Ephren Taylor’s Disastrous Megachurch Ponzi Scheme

Ephren Taylor’s Disastrous Megachurch Ponzi Scheme September 19, 2014
In 1913, Charles Russell, a restorationist minister from Pittsburgh, was accused of bilking his followers on grain sales. Russell, it seemed, had been charging his flock exorbitant rates for a “Miracle Wheat” that, on further inspection, was not all that different from regular wheat. The scandal, according to a newspaper editorial at the time, proved “that ‘Pastor’ Russell’s religious cult is nothing more than a money-making scheme.”

Although Russell’s followers (now known as Jehovah’s Witnesses) still maintain his innocence, the scheme has become familiar, repeated countless times over the past century by a steady parade of religious hucksters, snake-oil salesmen, and bronzed televangelists looking to make a quick buck off of Bible Thumpers. The scams have gotten more sophisticated over the years—from the fake revelations of revivalist preacher Peter Popoff, to the 80s excess and false lashes of Jim and Tammy Faye Bakker, to Greater Ministries International’s antigovernment pyramid scheme—but the basic idea remains the same: Praise God, promise miracles, and when all eyes are turned up to Him, rob the whole flock blind.

Certainly, that was the MO of Ephren Taylor II, a twentysomething minister’s son and self-proclaimed “social capitalist” who spent most of the years between 2007 and 2010 visiting churches with his Wealth Tour Live seminars, hawking “socially conscious” investment opportunities that would make believers both godly and rich. Taylor was arrested this summer after nearly three years on the run from federal authorities, who claim he was running a multimillion-dollar Ponzi scheme that targeted megachurches around the country.

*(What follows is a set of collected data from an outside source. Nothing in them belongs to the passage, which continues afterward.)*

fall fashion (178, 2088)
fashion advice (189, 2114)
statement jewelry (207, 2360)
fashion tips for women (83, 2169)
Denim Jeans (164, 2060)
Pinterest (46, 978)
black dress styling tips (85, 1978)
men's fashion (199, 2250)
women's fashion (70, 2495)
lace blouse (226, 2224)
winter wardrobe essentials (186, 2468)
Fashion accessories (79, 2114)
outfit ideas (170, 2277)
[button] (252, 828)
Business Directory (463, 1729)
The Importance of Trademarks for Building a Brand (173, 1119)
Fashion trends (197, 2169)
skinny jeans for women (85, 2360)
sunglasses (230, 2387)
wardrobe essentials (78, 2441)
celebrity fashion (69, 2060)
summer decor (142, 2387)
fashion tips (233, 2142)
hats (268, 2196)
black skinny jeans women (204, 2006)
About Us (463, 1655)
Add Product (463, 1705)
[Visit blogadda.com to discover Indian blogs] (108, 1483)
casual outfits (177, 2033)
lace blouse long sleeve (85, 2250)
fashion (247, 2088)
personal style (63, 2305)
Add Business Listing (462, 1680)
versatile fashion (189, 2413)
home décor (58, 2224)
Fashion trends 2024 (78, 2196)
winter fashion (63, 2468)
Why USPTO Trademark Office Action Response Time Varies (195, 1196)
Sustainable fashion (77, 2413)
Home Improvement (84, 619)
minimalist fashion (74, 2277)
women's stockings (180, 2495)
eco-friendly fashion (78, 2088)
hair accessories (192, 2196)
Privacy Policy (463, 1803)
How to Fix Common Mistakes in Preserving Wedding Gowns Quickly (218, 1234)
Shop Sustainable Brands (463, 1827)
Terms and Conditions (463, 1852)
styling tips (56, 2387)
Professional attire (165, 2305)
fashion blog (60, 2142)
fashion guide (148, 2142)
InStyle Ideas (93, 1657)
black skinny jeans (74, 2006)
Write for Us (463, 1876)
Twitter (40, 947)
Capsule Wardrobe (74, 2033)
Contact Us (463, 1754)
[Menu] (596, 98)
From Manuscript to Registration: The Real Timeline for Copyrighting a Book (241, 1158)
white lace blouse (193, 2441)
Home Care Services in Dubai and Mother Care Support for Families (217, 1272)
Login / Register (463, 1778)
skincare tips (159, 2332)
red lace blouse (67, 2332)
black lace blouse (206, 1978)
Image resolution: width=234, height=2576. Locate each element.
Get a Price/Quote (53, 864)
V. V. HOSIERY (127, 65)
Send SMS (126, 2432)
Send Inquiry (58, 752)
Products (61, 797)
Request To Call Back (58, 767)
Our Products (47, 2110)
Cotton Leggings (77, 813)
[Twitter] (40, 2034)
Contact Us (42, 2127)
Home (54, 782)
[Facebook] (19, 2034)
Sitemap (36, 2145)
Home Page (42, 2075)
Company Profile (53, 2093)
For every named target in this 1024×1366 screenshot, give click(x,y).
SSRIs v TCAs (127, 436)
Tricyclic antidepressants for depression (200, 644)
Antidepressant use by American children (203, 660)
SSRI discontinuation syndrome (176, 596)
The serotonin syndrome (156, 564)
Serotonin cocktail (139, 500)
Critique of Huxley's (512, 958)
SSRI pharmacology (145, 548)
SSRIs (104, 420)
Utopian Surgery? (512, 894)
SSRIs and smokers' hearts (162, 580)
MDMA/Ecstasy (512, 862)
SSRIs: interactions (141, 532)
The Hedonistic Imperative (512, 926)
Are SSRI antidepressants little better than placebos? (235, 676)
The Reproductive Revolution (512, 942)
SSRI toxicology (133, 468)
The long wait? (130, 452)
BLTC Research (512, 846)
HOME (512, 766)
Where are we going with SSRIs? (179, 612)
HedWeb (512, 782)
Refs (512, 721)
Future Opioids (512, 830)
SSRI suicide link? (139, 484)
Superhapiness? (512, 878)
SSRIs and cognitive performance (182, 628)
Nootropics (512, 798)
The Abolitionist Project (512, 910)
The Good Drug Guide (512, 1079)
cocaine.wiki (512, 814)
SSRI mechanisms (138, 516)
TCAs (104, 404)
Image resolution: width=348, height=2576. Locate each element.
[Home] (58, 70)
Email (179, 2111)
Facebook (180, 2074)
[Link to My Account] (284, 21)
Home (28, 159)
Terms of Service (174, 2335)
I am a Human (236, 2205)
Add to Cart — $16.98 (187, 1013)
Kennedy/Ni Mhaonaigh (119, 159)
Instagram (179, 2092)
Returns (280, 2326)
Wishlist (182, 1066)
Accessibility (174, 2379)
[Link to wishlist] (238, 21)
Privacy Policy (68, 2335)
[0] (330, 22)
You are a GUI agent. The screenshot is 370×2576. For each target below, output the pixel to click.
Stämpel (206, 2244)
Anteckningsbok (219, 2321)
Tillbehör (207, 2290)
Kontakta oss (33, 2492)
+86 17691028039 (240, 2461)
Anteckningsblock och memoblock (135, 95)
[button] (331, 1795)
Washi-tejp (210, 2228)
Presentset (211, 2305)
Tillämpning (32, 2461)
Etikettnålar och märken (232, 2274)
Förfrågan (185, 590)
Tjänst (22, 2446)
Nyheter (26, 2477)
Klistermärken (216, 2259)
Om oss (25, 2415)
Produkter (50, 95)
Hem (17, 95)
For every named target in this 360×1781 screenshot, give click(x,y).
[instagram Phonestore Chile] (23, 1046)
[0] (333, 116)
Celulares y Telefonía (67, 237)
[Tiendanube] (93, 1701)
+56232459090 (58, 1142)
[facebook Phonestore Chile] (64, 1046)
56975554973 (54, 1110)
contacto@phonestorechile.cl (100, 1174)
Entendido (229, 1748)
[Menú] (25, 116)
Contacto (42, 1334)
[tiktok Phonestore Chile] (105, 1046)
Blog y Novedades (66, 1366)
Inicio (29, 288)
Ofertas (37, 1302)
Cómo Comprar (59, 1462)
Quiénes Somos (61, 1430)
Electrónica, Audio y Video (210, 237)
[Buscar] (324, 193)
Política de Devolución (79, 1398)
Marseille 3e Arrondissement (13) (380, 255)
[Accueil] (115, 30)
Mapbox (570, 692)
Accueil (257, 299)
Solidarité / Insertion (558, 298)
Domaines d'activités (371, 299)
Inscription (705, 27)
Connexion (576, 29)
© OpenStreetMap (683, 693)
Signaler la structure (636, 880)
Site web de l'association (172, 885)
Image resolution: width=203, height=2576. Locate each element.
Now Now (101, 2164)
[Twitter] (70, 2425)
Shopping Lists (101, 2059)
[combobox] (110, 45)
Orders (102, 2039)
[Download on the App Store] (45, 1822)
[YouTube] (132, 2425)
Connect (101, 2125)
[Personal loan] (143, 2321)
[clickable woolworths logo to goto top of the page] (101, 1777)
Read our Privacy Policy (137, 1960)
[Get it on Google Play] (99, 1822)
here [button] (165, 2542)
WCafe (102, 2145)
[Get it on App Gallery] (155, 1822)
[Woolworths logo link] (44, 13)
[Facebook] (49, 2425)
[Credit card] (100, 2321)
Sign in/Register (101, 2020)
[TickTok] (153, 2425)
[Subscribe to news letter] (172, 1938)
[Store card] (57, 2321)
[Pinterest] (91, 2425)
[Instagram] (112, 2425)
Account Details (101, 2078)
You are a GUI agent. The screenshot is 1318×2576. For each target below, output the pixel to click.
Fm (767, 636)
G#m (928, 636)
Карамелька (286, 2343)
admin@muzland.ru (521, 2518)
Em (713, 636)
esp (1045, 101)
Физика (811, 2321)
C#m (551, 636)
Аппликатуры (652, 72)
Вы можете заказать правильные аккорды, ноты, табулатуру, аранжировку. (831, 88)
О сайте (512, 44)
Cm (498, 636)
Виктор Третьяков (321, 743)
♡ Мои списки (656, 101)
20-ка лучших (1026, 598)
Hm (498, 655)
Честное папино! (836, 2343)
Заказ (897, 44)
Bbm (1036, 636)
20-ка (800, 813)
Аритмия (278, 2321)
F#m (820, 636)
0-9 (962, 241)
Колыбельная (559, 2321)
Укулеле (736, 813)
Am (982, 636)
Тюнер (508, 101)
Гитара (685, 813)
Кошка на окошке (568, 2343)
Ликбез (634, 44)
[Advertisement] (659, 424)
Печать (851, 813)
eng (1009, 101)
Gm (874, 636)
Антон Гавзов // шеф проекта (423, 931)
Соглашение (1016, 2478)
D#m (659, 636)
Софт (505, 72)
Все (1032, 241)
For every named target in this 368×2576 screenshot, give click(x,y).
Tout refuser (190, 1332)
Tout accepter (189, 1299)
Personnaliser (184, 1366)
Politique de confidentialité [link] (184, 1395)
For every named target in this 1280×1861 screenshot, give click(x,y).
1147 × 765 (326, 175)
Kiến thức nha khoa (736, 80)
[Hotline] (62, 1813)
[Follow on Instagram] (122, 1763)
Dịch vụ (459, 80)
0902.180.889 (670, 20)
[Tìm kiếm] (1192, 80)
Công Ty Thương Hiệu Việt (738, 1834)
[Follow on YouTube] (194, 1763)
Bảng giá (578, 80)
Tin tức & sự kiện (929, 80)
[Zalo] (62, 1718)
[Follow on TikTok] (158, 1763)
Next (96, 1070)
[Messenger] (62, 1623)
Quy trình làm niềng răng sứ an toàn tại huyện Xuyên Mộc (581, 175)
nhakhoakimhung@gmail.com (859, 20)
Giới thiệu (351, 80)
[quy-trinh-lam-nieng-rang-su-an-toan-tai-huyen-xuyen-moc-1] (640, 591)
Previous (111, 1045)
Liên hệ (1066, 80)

Initially, Taylor’s appeal was obvious. Marketing himself as the “youngest black CEO of a publicly traded company,” Taylor claimed to have founded two tech companies—and made his first million—before graduating from high school. He promised “low-risk, high-reward” investment opportunities that would “show you how to get wealth and use it for the building of His Kingdom,” as he told a congregation in 2009. In sermons, and later with infomercials, books, and webinars, Taylor would rev up the flock, quoting scripture, exalting Jesus, and sprinkling vague promises of “economic empowerment” and “attainable housing” with disparaging remarks about traditional investment vehicles like stock markets and mutual funds. The audience, he claimed, would be better off “firing their brokers” and buying into one of Taylor’s “no-risk sweepstakes machines”—or, better yet, transferring their money (all of it, ideally) into self-directed IRA custodial accounts, which Taylor’s company City Capital Corporation would then invest in inner-city businesses.

Congregations, including powerful megachurches like New Birth Missionary Baptist Church in Atlanta and Joel Osteen’s behemoth Lakewood Church in Houston, ate it up, opening their doors—and wallets—to the black Elmer Gantry of the new millennium. “Your life is about to change,” said New Birth pastor Eddie Long, then a powerful televangelist, introducing “my friend, my brother, the great Ephren Taylor” to his congregation. God, said Long, wants “to finance you well to do His will.”